21 January 2008

RBC CM Assesses Downside Risk of Banks & Life Insurance Cos

  
RBC Capital Markets, 21 January 2008

Two questions we receive most from investors are: (1) with Canadian bank shares down 24% from their 52 week highs and lifeco shares down 15%, are these levels where the stocks should be bought; and (2) if a recession hits the North America, what kind of downside risk could there be in bank and lifeco stocks.

We would not add to Canadian financial services positions at this time as we see increased downside risk to earnings and the economy, and we do not believe valuations are at "back up the truck" levels. Bank and lifeco stocks may trade higher in a year if the economy avoids a recession, but it is still too early to buy the stocks, in our view.

We believe the next set of earnings will be difficult for lifecos given the high Canadian dollar, shaky equity markets and declining long term interest rates. For banks, net interest income margins are likely to remain pressured this quarter, wealth management and capital market earnings growth may be weaker than in past years and we believe that companies with exposure to CDOs and AAA-rated monolines are at risk of further writedowns. Higher loan losses are expected for those with U.S. exposure in Q1/08, while normalization of loan losses may hit all banks as the year progresses. For banks, we believe that investors default to price to book in times of economic stress, a period in which credit losses rise rapidly and wealth management and capital market earnings become difficult to predict. The banks traded at an average 1.65x book at the last trough (fall of 2002), which coincided with rapidly rising loan losses and difficult equity markets. A decline from current multiples to 1.65x book would suggest 20-25% of downside risk.

Canadian lifecos have not been public for long, but if excluding the period in which they were expected to merge, they have traded at 10.0-14.5x earnings.
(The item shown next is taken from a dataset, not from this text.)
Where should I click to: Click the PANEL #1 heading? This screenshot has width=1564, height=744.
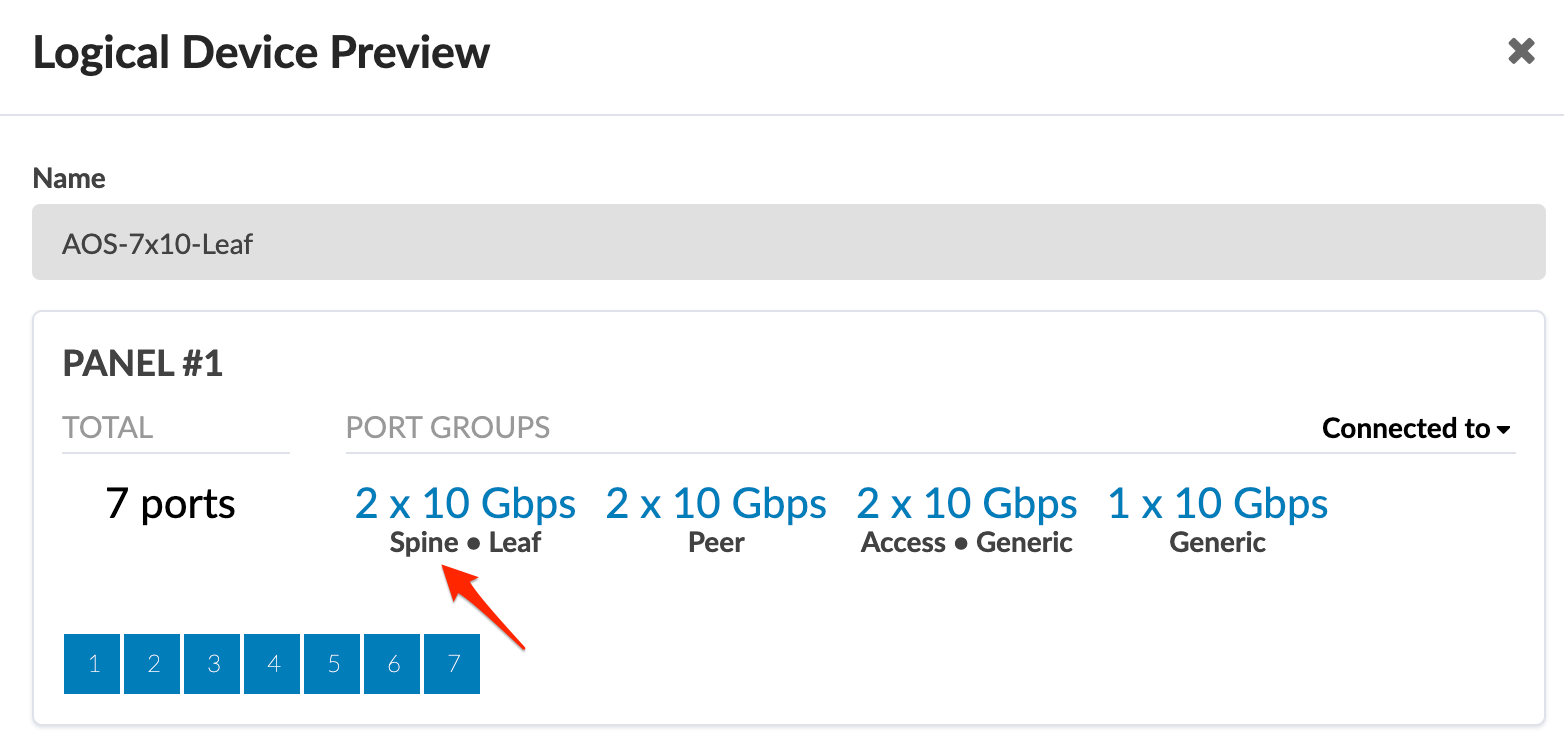click(143, 364)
They are currently trading at 12.0x forward earnings, suggesting 15% downside risk if valuations decline to trough levels. We emphasize P/E instead of P/B since lifecos may be able to post earnings growth close to estimates even if the macro environment worsened given the size of their actuarial reserves. Multiples could decline, however, as the perceived quality of earnings would be negatively impacted in an environment of lower interest rates and weaker equity and credit markets.

We believe the Canadian banks and lifecos are financially solid companies, which are unlikely to cut dividends, have well established franchises and should come out of a recessionary environment better than many global peers. However, there is downside risk to earnings and stock prices if economic news worsens and equity markets continue to decline.